Подъехал еще один, на сей раз с начальством побольше. Опять спрашивали меня про Ерохина, я честно отвечал. Рацию от антенны отцепили, унесли в свою машину, и начали оттуда вопрошать округу насчет ромашек и огурцов. Блюдут традиции. По правде, ромашек, как таковых, не было, требовали, и прочие малопонятные постороннему термины. А посторонним был я, о чем недвусмысленно дали понять. Просто перестали видеть, пустое место на двух ногах, невесть как очутившееся здесь. Обидно, да? Если честно, не очень. Просто очень хочется ноги унести. Ноги и колеса. Желательно неповрежденными.
— Третий, третий! Нашли поганца? Прогуляться решил, да? Ничего, малый свое получит, плакали его лычки, — и, небрежно, в мою сторону:
— Объявился молодец. Колобродить Ерохин большой мастер, другого такого не сыскать. Вы… Вы можете ехать, пожалуй. На сборный пункт.
Я поехал, медленно, узнавая давешнюю дорогу и печалясь, что аккумулятор здорово-таки подсел, едва запустился мотор. А новый аккумулятор, я его весной купил, на рекламу поддался. Непревзойденное немецкое качество. Ток саморазряда равен нулю. До сих пор это соответствовало действительности, но нынче немецкое качество уступило русской действительности. Сырость, роса? Нужно будет глянуть, как домой приеду, в чем там дело.

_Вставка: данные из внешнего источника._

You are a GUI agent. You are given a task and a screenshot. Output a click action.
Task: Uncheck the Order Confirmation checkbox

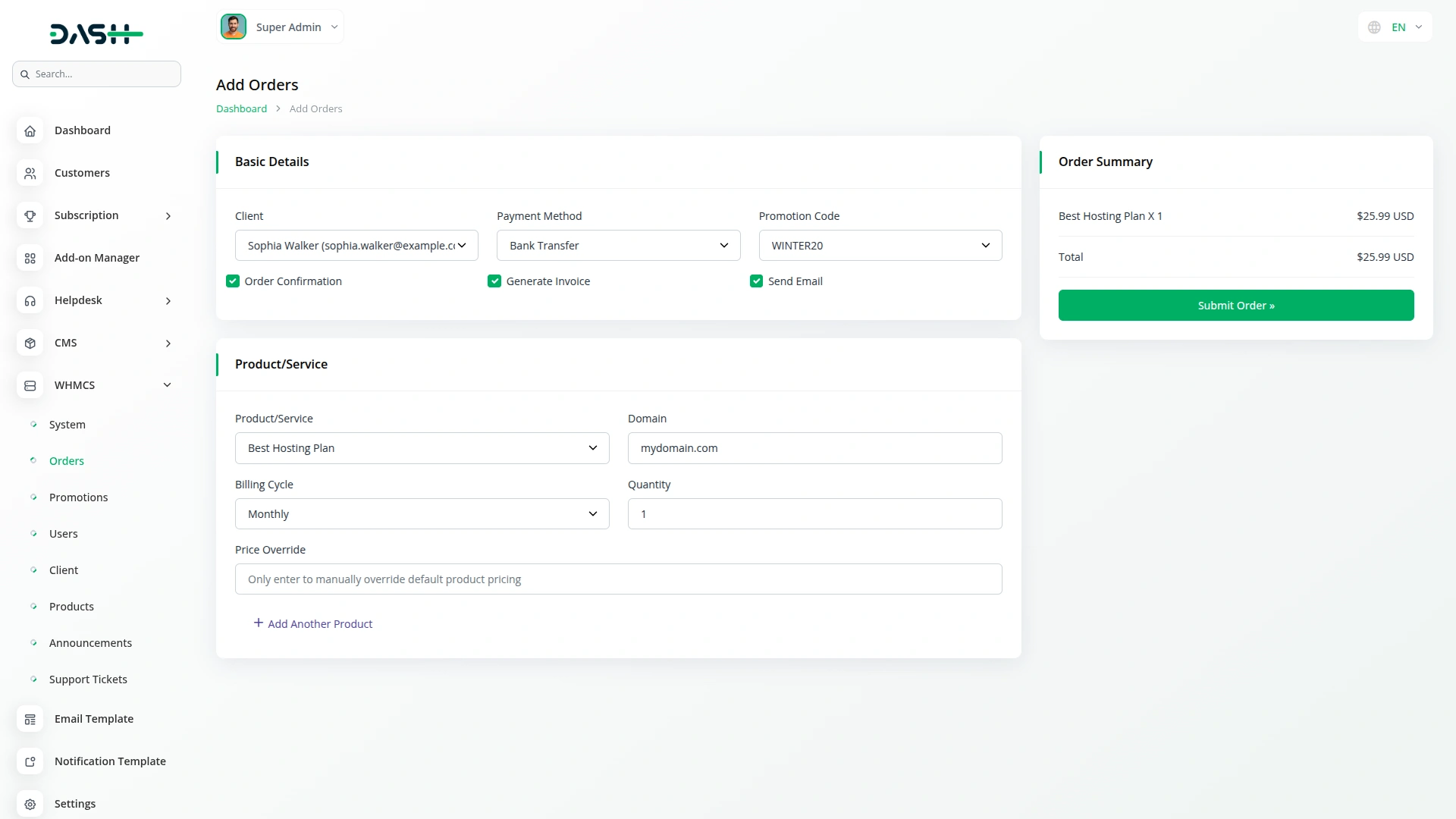[x=233, y=281]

Приехал я к шапочному разбору, захмелевший народ разбредался по машинам и покидал угодье. Моя пятерка, тепленькая, разморенная, дожидалась меня в сторонке, подальше от бравых ребятишек.
Обещанную горячую пищу я съел. Миску картошки с тушенкой. Тушенки не пожалели. В лесу, да под водочку… Но водочки мне не положено.
— Кого подняли?
— Лес подняли. На уши, — позевывая, ответил мне односельчанин. — Пустая колгота и больше ничего. Хорошо, у нас с собой было…
Я порадовался за предусмотрительных земляков, допил остатки чая и отправился восвояси. Одного бензина нажег сколько, и все зря. Обещано, что зачтется при уплате членских взносов. Малая польза.